Transparency in governance and improved campus-wide policies for areas such as parental leave, child care, senior care, parking and a healthy campus also were presented to strategic plan leaders.

“All aspects of the Staff Working Group plan made the cut,” said D’Emilio, director of the University Contracts Office and this year’s chair of Staff Council. “I can say with certainty that issues raised by staff are addressed in the Strategic Plan 2025.”

D’Emilio said the next step is implementation and assessment.

“Denise [Fazio] and I both believe that the key is to maintain the momentum of the plan. Now is the time for all staff to look at the plan and forward ideas on how to achieve the goals,” he said.

Students also informed the strategic plan.

Onur Albayrak, a Ph.D. candidate in the Physics Department, attended several meetings with Carolyn Commer, a Ph.D. student in English and president of the Graduate Student Assembly.

Albayrak said highlights of discussions focused on apprenticeship and mentorship, and innovative and interdisciplinary encounters for students.
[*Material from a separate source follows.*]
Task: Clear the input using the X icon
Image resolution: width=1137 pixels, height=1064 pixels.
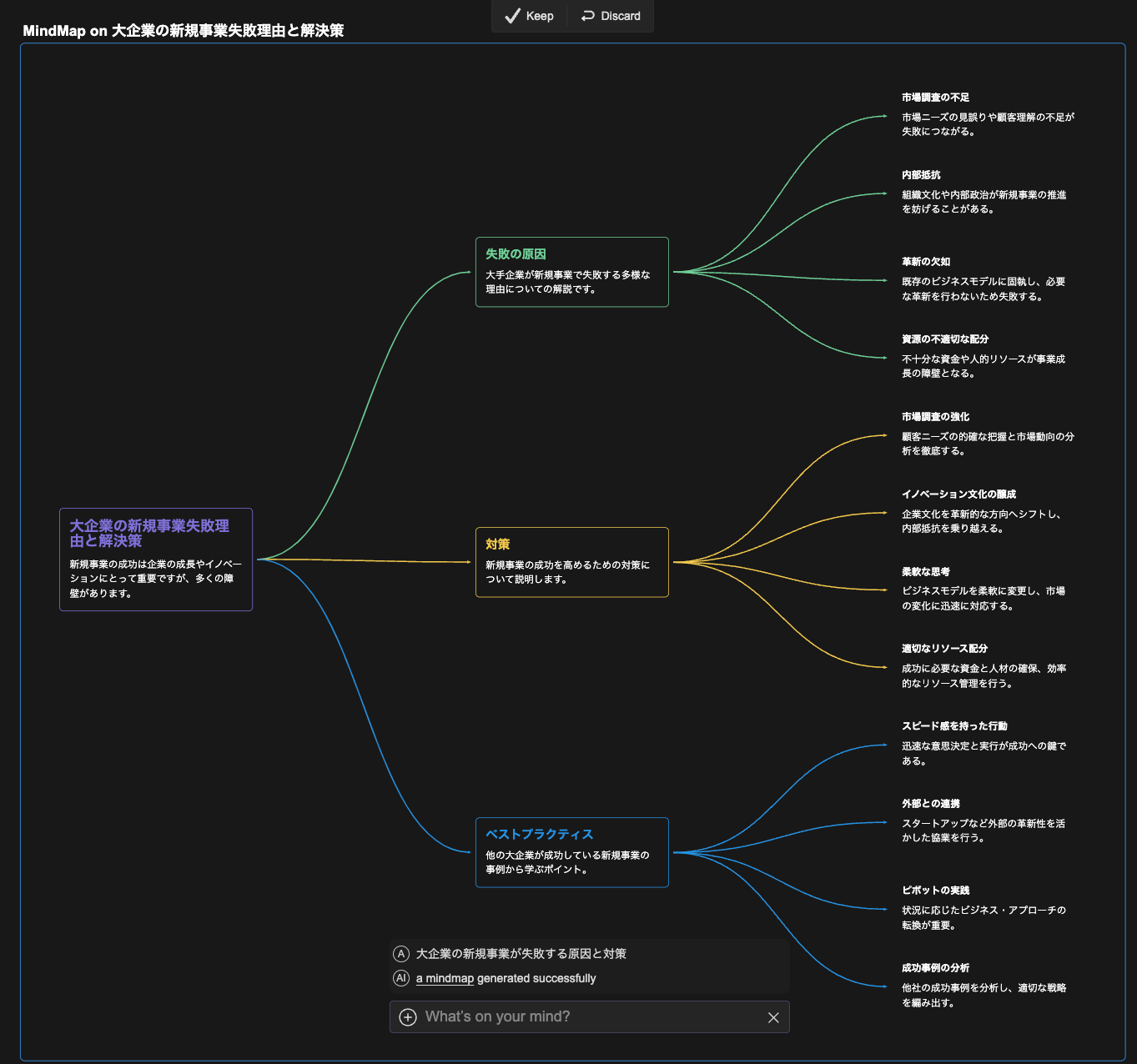Action: pyautogui.click(x=773, y=1016)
“This whole process where we would meet and brainstorm about issues was very enlightening,” Albayrak said. “I think at the end we were quite happy with the result as how we can form a strategic plan where we can guide the way for future students and everyone that is part of CMU.”

Pictured above is a world cloud representing prominent topics that were dicussed in fauclty focus groups. The discussions centered around six themes — education, collaboration, governance, community, diversity and sustainability.